Dapat dilihat dari program-program yang telah kami buat, selama ini sangat baik dan tidak ada efek negatif bagi Jepang maupun Indonesia sendiri.


(5)

Adanya perubahan struktur pada the Japan Foundation, apakah berpengaruh bagi pemerintah Jepang melalukan diplomasi kebudayaan Jepang?

Perubahan struktur pada tidak berpengaruh dengan diplomasi kebudayaan Jepang, karena selain pada the Japan Foundation, Jepang sebelumnya melakukan diplomasi kebudayaan melalui keduta besar yang ada di negara-negara lain. Untuk lebih memudahkan masyarakat yang ingin mengenal Jepang maka melalui the Japan Foundation secara lebih spesifiknya.


(6)

LEMBAR PERTANYAAN SEPUTAR KERJASAMA THE JAPAN FOUNDATION INDONESIA DENGAN KEMENTERIAN REPUBLIK

INDONESIA

Siuaji Raja, Directorate of Public Diplomacy, Jakarta: Kementerian Luar Negeri, tanggal 03 November 2011.

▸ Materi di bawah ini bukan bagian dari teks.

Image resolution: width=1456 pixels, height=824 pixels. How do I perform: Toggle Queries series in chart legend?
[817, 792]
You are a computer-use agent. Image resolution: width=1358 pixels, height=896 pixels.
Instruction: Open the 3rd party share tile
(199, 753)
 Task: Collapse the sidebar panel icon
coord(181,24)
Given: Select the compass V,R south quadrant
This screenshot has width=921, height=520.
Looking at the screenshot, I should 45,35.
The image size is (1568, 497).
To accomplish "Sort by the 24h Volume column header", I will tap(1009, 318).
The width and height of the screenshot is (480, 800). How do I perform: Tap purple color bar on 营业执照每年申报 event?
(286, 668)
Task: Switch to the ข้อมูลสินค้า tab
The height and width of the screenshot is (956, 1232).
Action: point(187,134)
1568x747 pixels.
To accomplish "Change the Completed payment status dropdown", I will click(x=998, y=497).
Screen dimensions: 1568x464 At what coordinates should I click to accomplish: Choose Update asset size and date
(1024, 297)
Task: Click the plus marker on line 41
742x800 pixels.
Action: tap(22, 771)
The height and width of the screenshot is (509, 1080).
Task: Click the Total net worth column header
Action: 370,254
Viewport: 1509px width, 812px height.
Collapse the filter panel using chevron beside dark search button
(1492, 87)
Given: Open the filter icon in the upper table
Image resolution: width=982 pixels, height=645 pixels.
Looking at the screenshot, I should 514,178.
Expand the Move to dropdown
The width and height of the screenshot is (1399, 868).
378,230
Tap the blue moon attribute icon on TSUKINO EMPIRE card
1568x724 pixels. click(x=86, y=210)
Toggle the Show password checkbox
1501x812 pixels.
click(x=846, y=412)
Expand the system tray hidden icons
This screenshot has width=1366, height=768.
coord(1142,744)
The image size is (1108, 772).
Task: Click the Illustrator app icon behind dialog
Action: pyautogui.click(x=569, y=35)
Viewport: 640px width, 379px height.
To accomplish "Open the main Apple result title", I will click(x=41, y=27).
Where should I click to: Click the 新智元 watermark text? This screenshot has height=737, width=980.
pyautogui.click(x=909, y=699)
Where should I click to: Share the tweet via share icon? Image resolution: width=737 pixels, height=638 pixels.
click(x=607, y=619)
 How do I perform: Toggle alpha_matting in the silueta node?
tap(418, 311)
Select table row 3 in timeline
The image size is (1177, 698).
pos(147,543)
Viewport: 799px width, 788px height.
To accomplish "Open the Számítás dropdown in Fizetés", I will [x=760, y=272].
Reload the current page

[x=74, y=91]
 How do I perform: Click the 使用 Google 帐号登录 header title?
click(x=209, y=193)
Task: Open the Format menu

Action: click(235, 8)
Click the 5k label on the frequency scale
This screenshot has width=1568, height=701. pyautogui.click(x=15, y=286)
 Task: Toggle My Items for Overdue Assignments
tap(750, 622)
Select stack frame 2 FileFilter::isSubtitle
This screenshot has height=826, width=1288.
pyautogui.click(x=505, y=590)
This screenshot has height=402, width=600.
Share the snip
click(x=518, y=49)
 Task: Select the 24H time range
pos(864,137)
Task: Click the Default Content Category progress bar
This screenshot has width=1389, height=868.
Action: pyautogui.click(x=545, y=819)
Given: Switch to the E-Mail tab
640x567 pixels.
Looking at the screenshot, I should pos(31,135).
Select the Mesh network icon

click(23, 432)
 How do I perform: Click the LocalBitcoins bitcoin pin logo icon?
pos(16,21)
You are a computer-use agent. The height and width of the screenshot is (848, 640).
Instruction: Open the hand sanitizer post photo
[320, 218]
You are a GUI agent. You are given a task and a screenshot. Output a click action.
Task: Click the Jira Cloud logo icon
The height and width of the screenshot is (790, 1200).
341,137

1. Mengenai The Japan Foundation yang ada di Indonesia. Apakah ada kerjasama secara tertulis kerjasama antara Jepang dengan Indonesia terkait dengan berdirinya the Japan Foundation?

Berdirinya The Japan Foundation di Indonesia memang tidak ada kerjasama secara tertulis, namun mereka hanya ijin kepada kami untuk mendirikan lemaga budaya Jepang, yang bertujuan untuk mempererat hubungan bilateral antara Jepang dengan Indonesia saja tanpa adanya kekerasan.

2. Apakah diplomasi budaya yang dilakukan the Japan Foundation dapat dikatakan efektif untuk memulihkan citra bangsa Jepang di negara Asia khususnya Indonesia terkait dengan peristiwa Malari?

Yang dilakukan The Japan Foundation sudah dapat dikatkan sebagai alat diplomasi budaya yang efektif, karena dapat kita lihat bahwa program yang dilaksanakan sejauh ini positif. Bahkan saat ini negara Jepang dengan Indonesia sangat baik, meskipun pada tahun 1942 Jepang pernah menjajah negara kita namun tidak ada pengaruhnya saat ini.

3. Selain melalui The Japan Foundation, diplomasi apakah yang dilakukan Jepang kepada Indonesia?

Selain the Japan Foundation, diplomasi atau kerjasama yang dilakukan Jepang terhadap Indonesia banyak. Contohnya kerjasama ekonomi seperti bantuan ODA, IJEPA dan bantuan ekonomi lainnya.